* _Work instruction 1_:
According to the article on Cuba's sugar industry, in what year did Cuba reach its high of 8 million tonnes of raw sugar?
* _Work instruction 2_:
Copy the part of the article on Cuba's sugar industry that starts with "The Communist-run country" and goes on through "talk with journalists.".
* _Work instruction 3_:
Carry on the article on Cuba's sugar industry after its last paragraph.

*** Supplied passage Section Begins ***

Reuters. November 24, 2021
HAVANA, Nov 24 (Reuters) – Cuba has carried out a root and branch restructure of its sugar industry in a last-ditch attempt to keep mills from folding in the face of collapsing output.
In recent weeks, the government has made 56 sugar mills subsidiary companies of state sugar monopoly AZCUBA and incorporated local plantations into the new entities, allowing them to leverage recent reforms that include setting wages and cane prices and keeping control of 80% of their export earnings.
The Communist-run country produced just over 800,000 tonnes of raw sugar last season, its worst performance since 1908 and just 10% of a high of 8 million tonnes in 1989. Experts consulted by Reuters say 2022’s production could be even lower.
“The industry has more or less collapsed. The situation is worse this year than last and it will take time to bring it back,” a local sugar expert said, requesting anonymity as he was not authorized to talk with journalists.

*** Supplied passage Section Ends ***
*** Input data Section Begins ***

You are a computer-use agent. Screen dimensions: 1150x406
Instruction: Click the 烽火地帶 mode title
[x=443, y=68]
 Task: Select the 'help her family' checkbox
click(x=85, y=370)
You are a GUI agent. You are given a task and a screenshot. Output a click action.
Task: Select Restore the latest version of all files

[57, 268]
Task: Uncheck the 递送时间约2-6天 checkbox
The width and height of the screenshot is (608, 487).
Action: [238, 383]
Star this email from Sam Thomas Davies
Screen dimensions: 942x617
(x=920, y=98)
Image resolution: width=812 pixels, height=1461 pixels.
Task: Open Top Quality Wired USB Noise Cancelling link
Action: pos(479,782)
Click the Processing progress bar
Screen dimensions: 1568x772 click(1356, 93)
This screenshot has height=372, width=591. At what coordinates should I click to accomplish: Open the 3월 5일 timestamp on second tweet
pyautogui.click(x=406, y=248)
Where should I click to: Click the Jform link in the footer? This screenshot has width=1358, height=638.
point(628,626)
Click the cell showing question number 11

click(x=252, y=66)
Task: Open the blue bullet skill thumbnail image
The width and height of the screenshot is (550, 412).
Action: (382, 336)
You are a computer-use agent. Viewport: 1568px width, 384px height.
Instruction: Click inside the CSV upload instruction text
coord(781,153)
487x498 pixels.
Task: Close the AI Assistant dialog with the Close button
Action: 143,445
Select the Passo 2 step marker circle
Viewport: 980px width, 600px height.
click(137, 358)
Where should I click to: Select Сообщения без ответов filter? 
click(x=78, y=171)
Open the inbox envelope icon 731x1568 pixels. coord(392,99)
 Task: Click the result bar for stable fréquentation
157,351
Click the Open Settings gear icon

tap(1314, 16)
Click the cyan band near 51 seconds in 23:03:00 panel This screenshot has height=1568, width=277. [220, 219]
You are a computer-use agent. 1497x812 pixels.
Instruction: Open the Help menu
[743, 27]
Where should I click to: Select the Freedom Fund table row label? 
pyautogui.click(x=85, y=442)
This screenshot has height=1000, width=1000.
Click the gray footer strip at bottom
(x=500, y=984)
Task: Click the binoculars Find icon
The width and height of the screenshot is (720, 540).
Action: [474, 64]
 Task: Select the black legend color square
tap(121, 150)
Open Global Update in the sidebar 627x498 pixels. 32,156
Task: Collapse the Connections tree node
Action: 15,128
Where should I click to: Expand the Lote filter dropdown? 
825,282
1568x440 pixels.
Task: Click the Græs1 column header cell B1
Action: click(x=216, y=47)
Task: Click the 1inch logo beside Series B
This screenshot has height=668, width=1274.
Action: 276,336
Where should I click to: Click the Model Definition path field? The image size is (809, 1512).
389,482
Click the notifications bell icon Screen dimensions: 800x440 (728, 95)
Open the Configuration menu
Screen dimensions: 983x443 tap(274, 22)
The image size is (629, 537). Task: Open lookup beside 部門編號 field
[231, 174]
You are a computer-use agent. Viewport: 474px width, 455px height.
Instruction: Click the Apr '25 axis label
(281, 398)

*** Input data Section Ends ***

* _Response 1_:
1989

* _Response 2_:
The Communist-run country produced just over 800,000 tonnes of raw sugar last season, its worst performance since 1908 and just 10% of a high of 8 million tonnes in 1989. Experts consulted by Reuters say 2022’s production could be even lower.
“The industry has more or less collapsed. The situation is worse this year than last and it will take time to bring it back,” a local sugar expert said, requesting anonymity as he was not authorized to talk with journalists.

* _Response 3_:
The Caribbean island nation has suffered from both the effects of the coronavirus pandemic and tough new U.S. sanctions, reducing its hard currency earnings over the past two years by around 40%, shrinking the economy 13% and reducing resources available to mills and plantations.
Provincial media has been filled with stories of cane shortages, mill repairs behind schedule, and a lack of tires, batteries and fuel to harvest and transport cane.
Cuba’s economy long relied heavily on sugar exports, but output has plunged since the breakup of the Soviet Union in 1991.
In central Sancti Spiritus province, for instance, some 45% of land that should be cultivated for sugar was fallow, provincial Communist Party newspaper Escambray reported last week.
A national Council of Ministers communique from a June 2021 meeting said a review of the industry was underway “to guarantee in the future the vitality of these activities, which have meant so much economically and in the history of Cuba.”
The harvest usually begins in November and runs into May, but this year the first mill will open on Dec. 5, with the bulk beginning to grind in late December into January. Last year, 38 mills opened and this year there will be fewer, according to provincial media reports.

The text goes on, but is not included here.